**TASK ITEM:** Could you reproduce all of the records exactly?

**Stored data entries:**

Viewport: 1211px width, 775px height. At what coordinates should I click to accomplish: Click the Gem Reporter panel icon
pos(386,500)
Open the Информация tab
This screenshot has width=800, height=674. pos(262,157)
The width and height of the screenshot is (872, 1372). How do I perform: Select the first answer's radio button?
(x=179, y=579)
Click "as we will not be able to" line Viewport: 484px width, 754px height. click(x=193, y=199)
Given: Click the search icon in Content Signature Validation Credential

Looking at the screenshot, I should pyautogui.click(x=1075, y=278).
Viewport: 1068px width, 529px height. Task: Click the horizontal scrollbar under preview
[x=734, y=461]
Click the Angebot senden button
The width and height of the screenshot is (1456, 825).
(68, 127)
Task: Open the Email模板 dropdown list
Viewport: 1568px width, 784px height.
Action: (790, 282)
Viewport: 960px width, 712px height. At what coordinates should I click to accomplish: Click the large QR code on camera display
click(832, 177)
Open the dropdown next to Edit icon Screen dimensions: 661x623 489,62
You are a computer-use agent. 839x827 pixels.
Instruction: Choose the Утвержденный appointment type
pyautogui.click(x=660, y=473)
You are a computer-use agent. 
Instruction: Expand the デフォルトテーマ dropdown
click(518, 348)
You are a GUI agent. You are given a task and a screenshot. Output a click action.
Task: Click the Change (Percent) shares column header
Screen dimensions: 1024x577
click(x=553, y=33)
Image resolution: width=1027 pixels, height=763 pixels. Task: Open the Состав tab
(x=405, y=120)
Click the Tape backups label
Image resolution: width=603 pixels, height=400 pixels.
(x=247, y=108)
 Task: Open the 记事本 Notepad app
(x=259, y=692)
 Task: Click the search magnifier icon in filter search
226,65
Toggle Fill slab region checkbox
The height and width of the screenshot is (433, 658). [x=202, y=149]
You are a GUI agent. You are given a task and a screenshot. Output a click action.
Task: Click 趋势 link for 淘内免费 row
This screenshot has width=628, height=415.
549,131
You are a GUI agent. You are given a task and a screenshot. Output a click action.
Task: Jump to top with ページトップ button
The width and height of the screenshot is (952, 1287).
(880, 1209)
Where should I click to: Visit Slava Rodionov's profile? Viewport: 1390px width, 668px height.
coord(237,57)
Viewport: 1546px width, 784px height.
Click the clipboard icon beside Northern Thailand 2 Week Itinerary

**REPLY TO THE EXERCISE:**
Viewport: 1211px width, 775px height. At what coordinates should I click to accomplish: Click the Gem Reporter panel icon
pos(386,500)
Open the Информация tab
This screenshot has width=800, height=674. pos(262,157)
The width and height of the screenshot is (872, 1372). How do I perform: Select the first answer's radio button?
(x=179, y=579)
Click "as we will not be able to" line Viewport: 484px width, 754px height. click(x=193, y=199)
Given: Click the search icon in Content Signature Validation Credential

Looking at the screenshot, I should pyautogui.click(x=1075, y=278).
Viewport: 1068px width, 529px height. Task: Click the horizontal scrollbar under preview
[x=734, y=461]
Click the Angebot senden button
The width and height of the screenshot is (1456, 825).
(68, 127)
Task: Open the Email模板 dropdown list
Viewport: 1568px width, 784px height.
Action: (790, 282)
Viewport: 960px width, 712px height. At what coordinates should I click to accomplish: Click the large QR code on camera display
click(832, 177)
Open the dropdown next to Edit icon Screen dimensions: 661x623 489,62
You are a computer-use agent. 839x827 pixels.
Instruction: Choose the Утвержденный appointment type
pyautogui.click(x=660, y=473)
You are a computer-use agent. 
Instruction: Expand the デフォルトテーマ dropdown
click(518, 348)
You are a GUI agent. You are given a task and a screenshot. Output a click action.
Task: Click the Change (Percent) shares column header
Screen dimensions: 1024x577
click(x=553, y=33)
Image resolution: width=1027 pixels, height=763 pixels. Task: Open the Состав tab
(x=405, y=120)
Click the Tape backups label
Image resolution: width=603 pixels, height=400 pixels.
(x=247, y=108)
 Task: Open the 记事本 Notepad app
(x=259, y=692)
 Task: Click the search magnifier icon in filter search
226,65
Toggle Fill slab region checkbox
The height and width of the screenshot is (433, 658). [x=202, y=149]
You are a GUI agent. You are given a task and a screenshot. Output a click action.
Task: Click 趋势 link for 淘内免费 row
This screenshot has width=628, height=415.
549,131
You are a GUI agent. You are given a task and a screenshot. Output a click action.
Task: Jump to top with ページトップ button
The width and height of the screenshot is (952, 1287).
(880, 1209)
Where should I click to: Visit Slava Rodionov's profile? Viewport: 1390px width, 668px height.
coord(237,57)
Viewport: 1546px width, 784px height.
Click the clipboard icon beside Northern Thailand 2 Week Itinerary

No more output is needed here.